# Does vulva looks different then normal. Why?



## freedomfrom4 (Nov 4, 2009)

I went out to collect poo and my very difficult to handle Lamanchas vulva doesn't look right and has mucus tinged with the slightest bit if blood. She has lost alot of weight fast lately thus the berry picking. What do you think it is from? Both of her bucklings are 3 months old and willing to breed, but mostly try it on each other. The 3 adult does have pummeled the bucklings and put them in thier place so many times they don't hound them. I have had our dry old nubian for about 3 years and never bred her, The only goats I did breed I sent to my friends house and she kept them for a few months.

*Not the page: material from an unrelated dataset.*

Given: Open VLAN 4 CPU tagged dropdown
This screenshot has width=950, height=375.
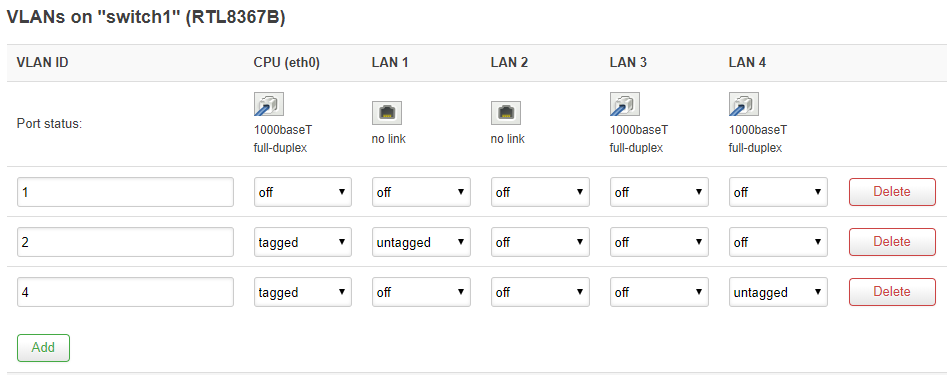Looking at the screenshot, I should (302, 292).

I have never seen post breeding vulva. DO you think it is from breeding or something like a horn up her rear or something else like a worm? The other 2 does are holding weight well, but this doe is thin. I didn't get the whole tail, but there was more mucus on the tail then what the picture shows and it was driping. :really


----------



## Sondra (Oct 25, 2007)

Well certainly the boys could have bred her recently at 3mo old.
a worm would not be the cause. An infection could possibly cause it. But I'll bet the boys got to her.


----------



## freedomfrom4 (Nov 4, 2009)

Would she even take this time of year?


----------



## Ashley (Oct 25, 2007)

If she let them breed her, she's in heat, yes, she can take. Just pull blood in 30 days to see.


----------



## Sondra (Oct 25, 2007)

freedomfrom4 said:


> Would she even take this time of year?


Sure, LaMancha's can breed year around


----------



## freedomfrom4 (Nov 4, 2009)

uh oh. Now I have to worry if the other 2 got bred too  I thought they were seasonal and I didn't have to worry until fall.


----------



## Trysta (Apr 5, 2011)

I really wouldn't think she's bred. Looks more like she was possibly in heat and it being her first heat after kidding she cleaned out her uterus a bit. Not abnormal, doesn't look like an infection, just some natural cleaning. I would take those 3 mo old bucklings out in a week or so and check 3 weeks from now if the doe's coming back in heat (if so, you don't want her to be bred by her sons, right?).

Can they 'take' this time a year? Sure, Heat stress usually makes does show their heat less or prevents them from getting in heat, but if there's a good heat, yes, they can get bred. If the buck, who's semen may be a bit lower quality during hot weather, did his job well, a pregnancy can result.


----------